Two of my favorite shows, "Psych" and "Chuck," recently infiltrated cults, calling for a cult head-to-head on all of the major attributes necessary for a TV cult on a comedy show. (Obviously dramas have different criteria for their cults, seeing as how they are far more likely to, you know, kill people in really unfunny ways.)
Any worthwhile comedic cult requires at least some outrageous level of comfort with the unclothed human body. On "Psych," Gus' new cult-member lady friend (she's nuts because that's how he likes them), apparently washing her too-dry-for-this-bit hair in a sink, is unstartled when Shawn and Gus find her in the kitchen, topless.
On "Chuck," Chuck and Sarah find the group they need to join doing calisthenics. Loud calisthenics. Loud naked calisthenics.
High Flying Pre-Cult Lives
In comedy, people don't leave their jobs at the local fast food joint to join cults, they leave lucrative jobs, often on Wall Street.
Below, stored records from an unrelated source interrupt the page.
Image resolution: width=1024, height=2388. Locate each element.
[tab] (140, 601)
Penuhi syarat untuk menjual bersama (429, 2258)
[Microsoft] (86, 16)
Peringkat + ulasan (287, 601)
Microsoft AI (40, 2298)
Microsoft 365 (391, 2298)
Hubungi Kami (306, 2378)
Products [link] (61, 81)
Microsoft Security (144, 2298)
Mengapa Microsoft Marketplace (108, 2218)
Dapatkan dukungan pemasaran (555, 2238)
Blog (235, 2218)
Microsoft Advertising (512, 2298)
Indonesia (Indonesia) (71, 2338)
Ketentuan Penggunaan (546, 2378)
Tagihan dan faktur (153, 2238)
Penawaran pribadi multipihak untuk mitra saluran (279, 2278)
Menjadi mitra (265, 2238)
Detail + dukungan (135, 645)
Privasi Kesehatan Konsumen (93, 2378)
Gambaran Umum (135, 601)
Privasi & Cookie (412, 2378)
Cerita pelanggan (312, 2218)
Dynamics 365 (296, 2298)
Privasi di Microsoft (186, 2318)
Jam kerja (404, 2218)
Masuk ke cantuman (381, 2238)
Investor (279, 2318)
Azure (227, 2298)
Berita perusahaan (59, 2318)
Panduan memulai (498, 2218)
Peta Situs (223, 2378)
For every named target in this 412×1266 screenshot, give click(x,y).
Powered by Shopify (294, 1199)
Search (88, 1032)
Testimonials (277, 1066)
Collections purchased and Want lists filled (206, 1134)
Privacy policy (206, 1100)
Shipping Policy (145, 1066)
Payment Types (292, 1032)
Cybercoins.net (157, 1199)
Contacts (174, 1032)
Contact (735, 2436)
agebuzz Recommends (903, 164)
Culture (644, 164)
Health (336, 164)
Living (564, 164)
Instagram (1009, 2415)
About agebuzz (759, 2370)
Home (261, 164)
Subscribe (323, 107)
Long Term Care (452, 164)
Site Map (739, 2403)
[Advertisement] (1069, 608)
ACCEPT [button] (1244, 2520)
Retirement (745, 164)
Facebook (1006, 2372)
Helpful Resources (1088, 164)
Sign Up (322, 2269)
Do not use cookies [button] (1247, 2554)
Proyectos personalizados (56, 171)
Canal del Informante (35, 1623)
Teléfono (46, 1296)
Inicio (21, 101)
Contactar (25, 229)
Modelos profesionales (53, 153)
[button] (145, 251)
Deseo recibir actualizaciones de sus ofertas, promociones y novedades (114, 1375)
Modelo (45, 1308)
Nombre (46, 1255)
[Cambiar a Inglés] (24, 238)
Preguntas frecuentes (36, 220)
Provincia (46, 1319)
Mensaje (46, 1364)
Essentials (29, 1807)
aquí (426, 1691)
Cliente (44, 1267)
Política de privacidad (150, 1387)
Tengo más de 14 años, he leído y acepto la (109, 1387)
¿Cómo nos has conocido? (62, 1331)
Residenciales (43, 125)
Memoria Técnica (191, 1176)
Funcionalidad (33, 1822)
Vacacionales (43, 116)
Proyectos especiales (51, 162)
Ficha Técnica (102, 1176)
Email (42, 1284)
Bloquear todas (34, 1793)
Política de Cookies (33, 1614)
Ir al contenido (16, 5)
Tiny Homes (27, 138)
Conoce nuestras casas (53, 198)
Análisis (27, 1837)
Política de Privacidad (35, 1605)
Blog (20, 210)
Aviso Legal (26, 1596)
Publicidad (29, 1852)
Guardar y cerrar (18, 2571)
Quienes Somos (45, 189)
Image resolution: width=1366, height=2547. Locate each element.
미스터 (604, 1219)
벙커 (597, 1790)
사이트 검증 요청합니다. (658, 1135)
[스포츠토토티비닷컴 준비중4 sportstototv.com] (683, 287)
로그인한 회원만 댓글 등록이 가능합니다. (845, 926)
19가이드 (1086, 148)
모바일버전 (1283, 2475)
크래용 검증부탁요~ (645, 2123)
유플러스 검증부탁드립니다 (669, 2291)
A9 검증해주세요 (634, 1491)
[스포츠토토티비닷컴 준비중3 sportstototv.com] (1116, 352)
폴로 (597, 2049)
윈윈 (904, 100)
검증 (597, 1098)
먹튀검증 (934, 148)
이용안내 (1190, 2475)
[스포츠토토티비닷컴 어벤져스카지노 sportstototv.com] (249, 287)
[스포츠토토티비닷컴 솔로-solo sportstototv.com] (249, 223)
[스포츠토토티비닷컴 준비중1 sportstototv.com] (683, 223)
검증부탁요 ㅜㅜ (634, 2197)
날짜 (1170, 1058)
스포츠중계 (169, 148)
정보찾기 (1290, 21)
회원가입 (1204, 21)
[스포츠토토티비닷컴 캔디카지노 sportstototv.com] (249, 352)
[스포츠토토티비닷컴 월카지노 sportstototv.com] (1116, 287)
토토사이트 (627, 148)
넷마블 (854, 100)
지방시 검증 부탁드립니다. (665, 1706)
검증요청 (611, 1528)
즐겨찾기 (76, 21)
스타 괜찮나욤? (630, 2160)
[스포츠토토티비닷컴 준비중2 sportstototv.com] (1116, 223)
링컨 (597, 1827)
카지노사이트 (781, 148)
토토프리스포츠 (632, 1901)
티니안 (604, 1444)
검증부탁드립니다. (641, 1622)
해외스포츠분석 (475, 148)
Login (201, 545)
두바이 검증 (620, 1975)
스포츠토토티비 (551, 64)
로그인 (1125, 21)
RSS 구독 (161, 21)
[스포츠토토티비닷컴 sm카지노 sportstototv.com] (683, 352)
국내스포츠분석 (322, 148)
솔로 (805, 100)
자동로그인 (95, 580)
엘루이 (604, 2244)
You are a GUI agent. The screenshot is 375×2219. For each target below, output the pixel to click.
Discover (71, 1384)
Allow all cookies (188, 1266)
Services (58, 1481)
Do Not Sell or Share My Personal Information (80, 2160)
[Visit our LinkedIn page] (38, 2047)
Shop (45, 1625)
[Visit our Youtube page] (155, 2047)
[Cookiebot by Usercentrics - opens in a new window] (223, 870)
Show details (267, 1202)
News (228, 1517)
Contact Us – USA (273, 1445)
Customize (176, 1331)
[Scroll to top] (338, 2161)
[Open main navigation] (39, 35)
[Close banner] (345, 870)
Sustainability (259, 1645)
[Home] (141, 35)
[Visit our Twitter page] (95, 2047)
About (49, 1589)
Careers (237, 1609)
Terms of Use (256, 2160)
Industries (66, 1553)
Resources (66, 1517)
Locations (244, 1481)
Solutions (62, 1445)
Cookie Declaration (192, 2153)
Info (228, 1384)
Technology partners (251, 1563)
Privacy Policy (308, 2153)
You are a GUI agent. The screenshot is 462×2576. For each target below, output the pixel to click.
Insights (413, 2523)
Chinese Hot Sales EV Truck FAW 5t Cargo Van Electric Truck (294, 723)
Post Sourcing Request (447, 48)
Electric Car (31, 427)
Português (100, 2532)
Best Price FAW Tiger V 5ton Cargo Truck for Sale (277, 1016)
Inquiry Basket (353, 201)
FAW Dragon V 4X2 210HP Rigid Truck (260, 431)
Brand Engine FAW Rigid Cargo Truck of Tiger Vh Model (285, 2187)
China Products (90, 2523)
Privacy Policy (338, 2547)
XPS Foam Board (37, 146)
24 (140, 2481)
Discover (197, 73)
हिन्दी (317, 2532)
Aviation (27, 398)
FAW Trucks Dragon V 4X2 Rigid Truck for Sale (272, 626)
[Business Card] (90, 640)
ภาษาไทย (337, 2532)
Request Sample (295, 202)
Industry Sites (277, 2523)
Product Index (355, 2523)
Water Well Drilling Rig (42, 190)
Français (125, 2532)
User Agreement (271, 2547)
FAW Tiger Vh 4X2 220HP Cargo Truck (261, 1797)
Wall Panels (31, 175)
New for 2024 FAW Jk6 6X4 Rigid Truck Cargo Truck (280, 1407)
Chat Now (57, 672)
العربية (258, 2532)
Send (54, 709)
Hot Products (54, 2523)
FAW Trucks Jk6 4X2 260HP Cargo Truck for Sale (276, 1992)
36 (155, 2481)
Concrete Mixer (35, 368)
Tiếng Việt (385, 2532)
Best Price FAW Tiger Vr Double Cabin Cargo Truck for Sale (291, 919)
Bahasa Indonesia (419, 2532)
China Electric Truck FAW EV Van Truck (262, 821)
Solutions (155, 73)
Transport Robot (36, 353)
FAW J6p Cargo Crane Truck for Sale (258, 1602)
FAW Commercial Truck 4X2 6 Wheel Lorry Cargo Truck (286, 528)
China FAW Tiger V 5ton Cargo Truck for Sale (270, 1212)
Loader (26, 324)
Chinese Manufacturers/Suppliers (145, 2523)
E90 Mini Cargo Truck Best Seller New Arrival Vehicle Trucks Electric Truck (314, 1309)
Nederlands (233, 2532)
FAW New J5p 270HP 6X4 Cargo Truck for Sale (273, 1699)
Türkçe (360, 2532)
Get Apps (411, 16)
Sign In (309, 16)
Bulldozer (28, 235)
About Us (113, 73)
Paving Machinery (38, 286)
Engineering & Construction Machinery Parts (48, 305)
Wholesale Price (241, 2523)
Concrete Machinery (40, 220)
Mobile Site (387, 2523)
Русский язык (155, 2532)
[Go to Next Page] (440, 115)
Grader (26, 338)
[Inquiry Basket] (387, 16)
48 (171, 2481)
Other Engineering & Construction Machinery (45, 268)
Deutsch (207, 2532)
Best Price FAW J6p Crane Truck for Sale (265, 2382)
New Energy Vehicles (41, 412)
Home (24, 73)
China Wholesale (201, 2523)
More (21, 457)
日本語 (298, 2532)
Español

In fact, the world of TV cults is so populated with former Wall Steeters, you're left wondering if the TV Occupy Wall Street movement has anything left to occupy.
"Psych's" use of the once-wealthy was integral to the plot, and helped to foster the cultiness of the cult setting, with people leaving high pressure for no pressure. For "Chuck," it seemed more like a nod to tradition or a cover, it was difficult to tell. And comedy shouldn't be difficult to tell.
Any successful cult, TV or otherwise, should offer an idyllic setting, one that makes you think, if even for a moment, huh, I wouldn't mind going there. What's wrong with a more peaceful way of life? I bet I'd like cultivating snap peas and grinding my own flour. What do you mean there's no TV? But we can still watch it over the Internet, right? Right??
"Chuck's" was leafy and green but riddled with security cameras, and not well-hidden ones at that. Considering it won the nudity head-to-head, it's not the best combination.
"Psych's" was the reason for the above reverie, with incredibly green rolling hills and kind, smiling people, and a quiet contentedness for all the residents … oh right, the no TV thing.
Creepy Cult Leaders with Something to Hide
What's a cult without a leader who's off, even if you can't put your finger on it? "Psych" had Brother Eli, creeptasically sincere and huggy. "Chuck's" cult leader was, unsurprisingly, some kind of topless-yoga-ninja-super-criminal (yawn, such a cliche). Guys probably liked her better, what with the topless. I preferred icky Eli.
Advantage: None; gender-line draw.
Best Cult-Related Line
"You walked into the wrong cult, b*#@!," said to Sarah by the for-the-moment clothed cult leader.
"So you guys aren't related to corn in any way shape or form?" Shawn, after arriving and remarking that they seemed to be in a corn-themed horror movie situation.
Best Special Guest/Cameo Highlight
No cult episode is complete without unexpected appearances by familiar faces. We had Diedrich Bader as the "Pysch" cult-leader Eli, played convincingly enough to suggest that he could have a second career, you know, if he got tired of the acting thing.
But "Chuck" had Danny Pudi and Yvette Nicole Brown from "Community." No contest here. And they weren't even in the cult. Still, it was such a great surprise that creativity outweighs the technicality, like on one of those reality "whip something up for the challenge" shows where someone doesn't follow the rules and still wins and everyone else grumbles for three episodes or until they're eliminated, whichever comes first.
Advantage: "Chuck." I mean, "Community."
Well, I hope you were keeping score because I certainly didn't. Besides, when it comes to TV comedic cults, there are no winners or losers, my friends, only drum circles.